WHAT IS EXPECTED
Go through the lines below and copy each one that holds the string "Usabilidad".

Collected data entries
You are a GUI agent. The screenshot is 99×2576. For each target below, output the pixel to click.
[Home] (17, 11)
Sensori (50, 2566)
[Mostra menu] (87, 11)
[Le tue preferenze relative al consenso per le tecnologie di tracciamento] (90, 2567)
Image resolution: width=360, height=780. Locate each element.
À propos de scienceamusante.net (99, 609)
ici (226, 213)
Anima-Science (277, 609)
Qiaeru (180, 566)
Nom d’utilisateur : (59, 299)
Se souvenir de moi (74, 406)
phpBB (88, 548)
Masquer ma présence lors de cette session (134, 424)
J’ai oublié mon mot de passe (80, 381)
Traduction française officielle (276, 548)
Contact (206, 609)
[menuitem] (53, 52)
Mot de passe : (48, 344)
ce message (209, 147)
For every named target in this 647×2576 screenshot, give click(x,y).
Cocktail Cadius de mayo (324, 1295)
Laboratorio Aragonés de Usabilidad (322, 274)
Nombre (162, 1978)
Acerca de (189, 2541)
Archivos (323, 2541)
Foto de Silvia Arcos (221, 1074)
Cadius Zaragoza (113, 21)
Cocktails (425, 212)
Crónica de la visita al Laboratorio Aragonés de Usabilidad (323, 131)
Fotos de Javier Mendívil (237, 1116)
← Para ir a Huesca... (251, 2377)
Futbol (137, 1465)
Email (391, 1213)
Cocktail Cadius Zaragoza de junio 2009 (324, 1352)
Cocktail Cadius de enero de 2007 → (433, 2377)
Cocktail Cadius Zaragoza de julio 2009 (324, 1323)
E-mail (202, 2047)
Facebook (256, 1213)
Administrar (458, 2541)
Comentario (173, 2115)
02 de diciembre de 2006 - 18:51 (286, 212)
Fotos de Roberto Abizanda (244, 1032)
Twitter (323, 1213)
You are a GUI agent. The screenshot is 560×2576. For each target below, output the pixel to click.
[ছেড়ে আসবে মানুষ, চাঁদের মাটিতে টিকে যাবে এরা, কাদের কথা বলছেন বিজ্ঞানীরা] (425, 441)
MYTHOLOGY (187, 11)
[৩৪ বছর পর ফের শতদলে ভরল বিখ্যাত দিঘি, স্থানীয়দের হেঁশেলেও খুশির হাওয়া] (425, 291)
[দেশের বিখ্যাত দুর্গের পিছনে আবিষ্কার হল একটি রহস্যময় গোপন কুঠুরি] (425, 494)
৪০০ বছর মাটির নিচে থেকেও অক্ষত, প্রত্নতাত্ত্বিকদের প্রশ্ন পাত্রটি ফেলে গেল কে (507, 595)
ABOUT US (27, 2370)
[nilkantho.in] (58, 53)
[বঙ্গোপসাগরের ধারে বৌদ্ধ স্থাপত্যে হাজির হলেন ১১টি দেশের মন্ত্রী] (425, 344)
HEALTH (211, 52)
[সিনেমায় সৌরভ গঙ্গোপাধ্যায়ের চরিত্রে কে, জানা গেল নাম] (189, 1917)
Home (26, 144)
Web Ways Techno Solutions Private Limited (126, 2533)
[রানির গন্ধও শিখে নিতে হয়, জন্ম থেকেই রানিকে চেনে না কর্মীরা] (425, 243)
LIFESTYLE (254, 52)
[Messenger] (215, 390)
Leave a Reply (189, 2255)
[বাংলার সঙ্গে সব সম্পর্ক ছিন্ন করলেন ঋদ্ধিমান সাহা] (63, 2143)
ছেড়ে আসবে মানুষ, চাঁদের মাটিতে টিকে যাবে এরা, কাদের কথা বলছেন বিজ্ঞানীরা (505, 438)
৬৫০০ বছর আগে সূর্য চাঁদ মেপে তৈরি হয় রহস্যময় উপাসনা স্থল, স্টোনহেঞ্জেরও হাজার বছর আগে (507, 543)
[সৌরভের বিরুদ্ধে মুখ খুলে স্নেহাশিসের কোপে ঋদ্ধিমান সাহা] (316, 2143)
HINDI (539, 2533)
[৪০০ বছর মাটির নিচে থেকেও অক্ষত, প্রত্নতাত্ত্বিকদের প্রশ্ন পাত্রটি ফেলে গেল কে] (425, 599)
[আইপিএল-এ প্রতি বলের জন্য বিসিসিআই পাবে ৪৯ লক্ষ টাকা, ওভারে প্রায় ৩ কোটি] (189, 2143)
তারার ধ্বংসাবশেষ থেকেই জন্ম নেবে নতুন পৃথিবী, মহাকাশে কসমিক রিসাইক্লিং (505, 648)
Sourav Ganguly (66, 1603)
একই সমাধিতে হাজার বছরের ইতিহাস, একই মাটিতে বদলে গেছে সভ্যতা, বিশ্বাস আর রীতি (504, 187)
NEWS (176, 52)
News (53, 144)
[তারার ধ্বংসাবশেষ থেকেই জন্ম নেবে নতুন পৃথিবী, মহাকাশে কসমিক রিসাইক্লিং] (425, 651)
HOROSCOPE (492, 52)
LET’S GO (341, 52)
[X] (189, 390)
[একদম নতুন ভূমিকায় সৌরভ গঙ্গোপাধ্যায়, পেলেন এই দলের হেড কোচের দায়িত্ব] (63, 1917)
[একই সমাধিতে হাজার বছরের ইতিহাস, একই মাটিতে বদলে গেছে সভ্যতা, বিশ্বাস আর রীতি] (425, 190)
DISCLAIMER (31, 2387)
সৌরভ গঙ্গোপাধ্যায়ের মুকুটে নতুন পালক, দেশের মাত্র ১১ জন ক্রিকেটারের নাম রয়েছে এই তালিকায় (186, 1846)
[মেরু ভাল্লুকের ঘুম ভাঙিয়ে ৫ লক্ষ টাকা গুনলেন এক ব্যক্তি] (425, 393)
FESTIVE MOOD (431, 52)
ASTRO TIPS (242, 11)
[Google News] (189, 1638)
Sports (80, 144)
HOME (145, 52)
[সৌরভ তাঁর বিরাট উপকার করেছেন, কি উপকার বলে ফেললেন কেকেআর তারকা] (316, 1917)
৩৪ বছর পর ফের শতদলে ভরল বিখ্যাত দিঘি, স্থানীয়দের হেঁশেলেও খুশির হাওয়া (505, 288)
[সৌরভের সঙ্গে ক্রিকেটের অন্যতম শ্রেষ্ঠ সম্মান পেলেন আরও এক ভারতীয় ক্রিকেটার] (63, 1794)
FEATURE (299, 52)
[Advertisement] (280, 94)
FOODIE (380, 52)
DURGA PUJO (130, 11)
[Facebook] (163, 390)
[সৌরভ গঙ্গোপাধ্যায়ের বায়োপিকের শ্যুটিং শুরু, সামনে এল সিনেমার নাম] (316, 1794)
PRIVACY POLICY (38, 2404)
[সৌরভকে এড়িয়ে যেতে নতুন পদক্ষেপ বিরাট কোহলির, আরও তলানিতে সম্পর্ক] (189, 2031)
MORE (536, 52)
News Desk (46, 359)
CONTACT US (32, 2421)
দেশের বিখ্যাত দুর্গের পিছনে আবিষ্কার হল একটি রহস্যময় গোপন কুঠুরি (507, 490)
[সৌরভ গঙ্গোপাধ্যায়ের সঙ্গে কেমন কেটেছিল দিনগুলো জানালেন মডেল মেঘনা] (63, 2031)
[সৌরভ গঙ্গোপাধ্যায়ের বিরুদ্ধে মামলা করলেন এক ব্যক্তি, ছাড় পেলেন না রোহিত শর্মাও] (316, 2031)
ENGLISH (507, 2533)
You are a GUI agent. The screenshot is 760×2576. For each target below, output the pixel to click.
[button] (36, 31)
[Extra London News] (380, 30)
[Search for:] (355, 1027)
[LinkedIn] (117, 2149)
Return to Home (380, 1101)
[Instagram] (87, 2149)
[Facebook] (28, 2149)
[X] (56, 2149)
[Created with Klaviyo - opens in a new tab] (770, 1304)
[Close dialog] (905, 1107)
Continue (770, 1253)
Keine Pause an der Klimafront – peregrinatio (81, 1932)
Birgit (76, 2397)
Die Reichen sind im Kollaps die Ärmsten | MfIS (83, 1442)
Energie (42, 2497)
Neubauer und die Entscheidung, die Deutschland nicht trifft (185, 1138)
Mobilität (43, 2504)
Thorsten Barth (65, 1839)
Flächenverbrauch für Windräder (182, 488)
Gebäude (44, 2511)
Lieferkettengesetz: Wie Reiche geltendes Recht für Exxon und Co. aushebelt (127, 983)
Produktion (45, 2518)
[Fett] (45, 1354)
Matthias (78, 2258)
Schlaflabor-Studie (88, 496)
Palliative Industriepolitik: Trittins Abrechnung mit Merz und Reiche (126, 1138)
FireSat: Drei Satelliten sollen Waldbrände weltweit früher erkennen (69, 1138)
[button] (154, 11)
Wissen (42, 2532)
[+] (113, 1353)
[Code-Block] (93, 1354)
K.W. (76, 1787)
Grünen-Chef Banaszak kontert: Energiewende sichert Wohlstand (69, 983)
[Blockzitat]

SOLUTION BELOW
Laboratorio Aragonés de Usabilidad (322, 274)
Crónica de la visita al Laboratorio Aragonés de Usabilidad (323, 131)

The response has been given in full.